## Begin Dataset content

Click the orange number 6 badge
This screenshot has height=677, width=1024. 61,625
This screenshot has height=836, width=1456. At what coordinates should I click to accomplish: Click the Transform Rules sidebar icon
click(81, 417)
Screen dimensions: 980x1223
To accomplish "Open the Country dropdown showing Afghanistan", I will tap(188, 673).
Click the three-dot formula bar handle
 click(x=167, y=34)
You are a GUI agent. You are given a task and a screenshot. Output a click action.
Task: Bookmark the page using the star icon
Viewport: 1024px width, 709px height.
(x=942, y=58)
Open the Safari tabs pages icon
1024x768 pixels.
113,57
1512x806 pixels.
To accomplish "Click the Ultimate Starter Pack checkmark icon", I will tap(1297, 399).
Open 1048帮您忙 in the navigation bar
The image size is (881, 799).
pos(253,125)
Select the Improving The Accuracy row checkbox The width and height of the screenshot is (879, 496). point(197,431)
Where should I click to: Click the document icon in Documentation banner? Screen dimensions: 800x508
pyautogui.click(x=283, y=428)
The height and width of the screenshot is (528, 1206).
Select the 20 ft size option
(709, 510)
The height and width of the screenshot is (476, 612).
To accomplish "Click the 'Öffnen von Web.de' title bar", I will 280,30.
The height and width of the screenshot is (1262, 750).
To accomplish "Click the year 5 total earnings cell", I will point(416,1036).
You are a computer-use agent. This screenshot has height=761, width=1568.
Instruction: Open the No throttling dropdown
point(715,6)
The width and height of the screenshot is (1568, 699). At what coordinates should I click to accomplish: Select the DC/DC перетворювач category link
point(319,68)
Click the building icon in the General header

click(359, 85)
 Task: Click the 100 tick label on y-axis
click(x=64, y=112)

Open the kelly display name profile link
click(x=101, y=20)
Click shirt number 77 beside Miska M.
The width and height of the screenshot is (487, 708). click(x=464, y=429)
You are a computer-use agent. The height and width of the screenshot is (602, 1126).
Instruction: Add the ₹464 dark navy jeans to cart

## End Dataset content

--- Exercise ---
Reproduce all of the data above word for word, keeping every line unchanged.

--- Response ---
Click the orange number 6 badge
This screenshot has height=677, width=1024. 61,625
This screenshot has height=836, width=1456. At what coordinates should I click to accomplish: Click the Transform Rules sidebar icon
click(81, 417)
Screen dimensions: 980x1223
To accomplish "Open the Country dropdown showing Afghanistan", I will tap(188, 673).
Click the three-dot formula bar handle
 click(x=167, y=34)
You are a GUI agent. You are given a task and a screenshot. Output a click action.
Task: Bookmark the page using the star icon
Viewport: 1024px width, 709px height.
(x=942, y=58)
Open the Safari tabs pages icon
1024x768 pixels.
113,57
1512x806 pixels.
To accomplish "Click the Ultimate Starter Pack checkmark icon", I will tap(1297, 399).
Open 1048帮您忙 in the navigation bar
The image size is (881, 799).
pos(253,125)
Select the Improving The Accuracy row checkbox The width and height of the screenshot is (879, 496). point(197,431)
Where should I click to: Click the document icon in Documentation banner? Screen dimensions: 800x508
pyautogui.click(x=283, y=428)
The height and width of the screenshot is (528, 1206).
Select the 20 ft size option
(709, 510)
The height and width of the screenshot is (476, 612).
To accomplish "Click the 'Öffnen von Web.de' title bar", I will 280,30.
The height and width of the screenshot is (1262, 750).
To accomplish "Click the year 5 total earnings cell", I will point(416,1036).
You are a computer-use agent. This screenshot has height=761, width=1568.
Instruction: Open the No throttling dropdown
point(715,6)
The width and height of the screenshot is (1568, 699). At what coordinates should I click to accomplish: Select the DC/DC перетворювач category link
point(319,68)
Click the building icon in the General header

click(359, 85)
 Task: Click the 100 tick label on y-axis
click(x=64, y=112)

Open the kelly display name profile link
click(x=101, y=20)
Click shirt number 77 beside Miska M.
The width and height of the screenshot is (487, 708). click(x=464, y=429)
You are a computer-use agent. The height and width of the screenshot is (602, 1126).
Instruction: Add the ₹464 dark navy jeans to cart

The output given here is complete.